Ludwig Seyfarth reflects on the Found Photo Foundation 
In Dear Aby Warburg, what can be done with images?
Museum für Gegenwartskunst Siegen
[see ESSAY]


The question 'What is to be done with images?'
is also a question about the relationship between
the archive and the presentation
- the atlas, the tableau, the display.
Does the archive in question represent
a limited body of material, for example,
the glass negatives exposed in a photo studio
during the 1930s and 1940s and purchased by
Cecile Hummel from a street vendor in southern Italy,
or the images that paula roush gathered at portuguese flea markets and garage sales to archive in
her Found Photo Foundation?

It is usually impossible to trace the provenance of
these photographs which roush refers to as 'orphans'.
They have become homeless, but nonetheless tell something like a private subterranean history
of the time spent under a dictatorship.

Or do the images derive from a variety of sources, without being founded upon a coherent archive,
as in the case of Ozlem Altin's investigation
of formal correspondences between depictions
of the body in motion.
Are the images stolen away, so to speak,
out of their original context or are their sources
carefully documented, as in the case of Katrin Mayer, who also repeatedly juxtaposes them with
passages of text that interest her - resulting in the creation of a new context for both image and text?

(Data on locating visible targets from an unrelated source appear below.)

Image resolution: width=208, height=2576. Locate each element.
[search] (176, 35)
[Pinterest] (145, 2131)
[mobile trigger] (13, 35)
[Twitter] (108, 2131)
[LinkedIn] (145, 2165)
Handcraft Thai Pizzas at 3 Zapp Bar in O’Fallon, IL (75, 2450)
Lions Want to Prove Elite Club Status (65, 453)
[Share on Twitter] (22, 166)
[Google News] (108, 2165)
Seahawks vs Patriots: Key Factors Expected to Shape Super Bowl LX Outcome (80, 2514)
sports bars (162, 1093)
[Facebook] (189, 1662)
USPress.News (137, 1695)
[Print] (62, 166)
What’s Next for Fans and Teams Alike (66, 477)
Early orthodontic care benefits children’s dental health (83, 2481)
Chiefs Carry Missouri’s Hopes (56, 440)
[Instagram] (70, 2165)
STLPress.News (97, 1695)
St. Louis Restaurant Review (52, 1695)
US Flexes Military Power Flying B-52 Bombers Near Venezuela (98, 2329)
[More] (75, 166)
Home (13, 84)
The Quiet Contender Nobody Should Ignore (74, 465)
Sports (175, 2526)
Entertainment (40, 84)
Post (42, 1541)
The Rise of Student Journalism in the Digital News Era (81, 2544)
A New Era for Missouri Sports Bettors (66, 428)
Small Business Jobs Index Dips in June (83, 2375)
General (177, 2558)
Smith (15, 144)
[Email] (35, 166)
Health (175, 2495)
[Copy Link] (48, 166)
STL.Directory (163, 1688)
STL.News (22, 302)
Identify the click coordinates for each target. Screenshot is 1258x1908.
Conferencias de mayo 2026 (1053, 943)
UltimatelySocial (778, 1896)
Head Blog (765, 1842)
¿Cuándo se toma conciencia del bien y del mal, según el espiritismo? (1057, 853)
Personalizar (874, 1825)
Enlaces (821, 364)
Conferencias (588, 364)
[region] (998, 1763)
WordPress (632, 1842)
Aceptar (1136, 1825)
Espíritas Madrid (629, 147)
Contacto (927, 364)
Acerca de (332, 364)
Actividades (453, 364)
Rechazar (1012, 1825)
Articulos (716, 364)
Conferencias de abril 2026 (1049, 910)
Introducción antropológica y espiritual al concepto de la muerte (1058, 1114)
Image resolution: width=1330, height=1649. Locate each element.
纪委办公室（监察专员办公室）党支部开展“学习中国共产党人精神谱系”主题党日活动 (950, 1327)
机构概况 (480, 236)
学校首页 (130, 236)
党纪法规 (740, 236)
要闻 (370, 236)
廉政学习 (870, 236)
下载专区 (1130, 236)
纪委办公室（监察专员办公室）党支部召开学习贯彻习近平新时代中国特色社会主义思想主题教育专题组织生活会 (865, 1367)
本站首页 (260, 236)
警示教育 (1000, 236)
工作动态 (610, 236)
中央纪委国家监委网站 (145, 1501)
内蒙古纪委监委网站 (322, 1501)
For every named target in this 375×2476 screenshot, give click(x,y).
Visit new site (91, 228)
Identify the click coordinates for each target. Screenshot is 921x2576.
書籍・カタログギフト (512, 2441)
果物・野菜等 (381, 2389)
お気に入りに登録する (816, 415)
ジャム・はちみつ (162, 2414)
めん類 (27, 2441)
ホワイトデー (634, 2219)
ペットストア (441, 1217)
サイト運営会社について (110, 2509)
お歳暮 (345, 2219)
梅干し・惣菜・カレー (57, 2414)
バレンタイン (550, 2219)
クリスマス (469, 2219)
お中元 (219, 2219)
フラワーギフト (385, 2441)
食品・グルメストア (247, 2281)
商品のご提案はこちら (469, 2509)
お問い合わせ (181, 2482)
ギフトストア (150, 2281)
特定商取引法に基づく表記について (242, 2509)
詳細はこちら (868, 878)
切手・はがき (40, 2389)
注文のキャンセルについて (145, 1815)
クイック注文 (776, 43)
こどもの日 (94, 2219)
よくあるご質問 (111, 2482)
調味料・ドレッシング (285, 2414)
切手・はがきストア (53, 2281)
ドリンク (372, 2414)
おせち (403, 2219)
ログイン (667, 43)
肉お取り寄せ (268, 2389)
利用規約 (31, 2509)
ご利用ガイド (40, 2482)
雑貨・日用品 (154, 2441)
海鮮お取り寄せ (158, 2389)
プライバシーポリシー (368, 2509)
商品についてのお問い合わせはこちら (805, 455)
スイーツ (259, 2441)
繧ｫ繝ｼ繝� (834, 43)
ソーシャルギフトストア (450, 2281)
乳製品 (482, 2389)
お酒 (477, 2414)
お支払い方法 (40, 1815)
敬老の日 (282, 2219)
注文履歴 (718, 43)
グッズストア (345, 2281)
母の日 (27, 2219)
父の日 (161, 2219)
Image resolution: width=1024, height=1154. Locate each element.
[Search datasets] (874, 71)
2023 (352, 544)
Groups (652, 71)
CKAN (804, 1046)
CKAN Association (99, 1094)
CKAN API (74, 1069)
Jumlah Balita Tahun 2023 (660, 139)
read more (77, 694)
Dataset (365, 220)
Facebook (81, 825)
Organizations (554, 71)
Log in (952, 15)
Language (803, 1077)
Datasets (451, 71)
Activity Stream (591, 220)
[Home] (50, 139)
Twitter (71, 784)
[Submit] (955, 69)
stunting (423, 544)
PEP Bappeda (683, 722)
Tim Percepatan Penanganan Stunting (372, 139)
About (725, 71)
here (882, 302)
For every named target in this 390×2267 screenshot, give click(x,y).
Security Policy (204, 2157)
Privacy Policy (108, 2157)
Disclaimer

Regardless of all the differences in terms of the technique and the potential sources of the images,
the art of the 'photographic collection' can be
summarily described as a sort of game of Memory.
When playing the normal version of Memory,
it is the still hidden cards whose pictures cannot be seen. But let us assume that Memory were to consist
of thousands of cards, most of which are not even
on the table and some of which may
even have been lost.
Ultimately, Warburg was already playing this game,
as Didi-Huberman at least optically establishes in
the case of the Mnemosyne Atlas:
"The images of an ensemble photographed on
a single plane are suggestive of a card game
spread out on a table.'

The artists of the exhibition Dear Aby Warburg are collectors of images; their artistic individuality consists less in a style or gesture than in the specific manner in which they... also physically open up new spaces for thinking between the images- something begun with Warburg when he started to pin photos to canvasses.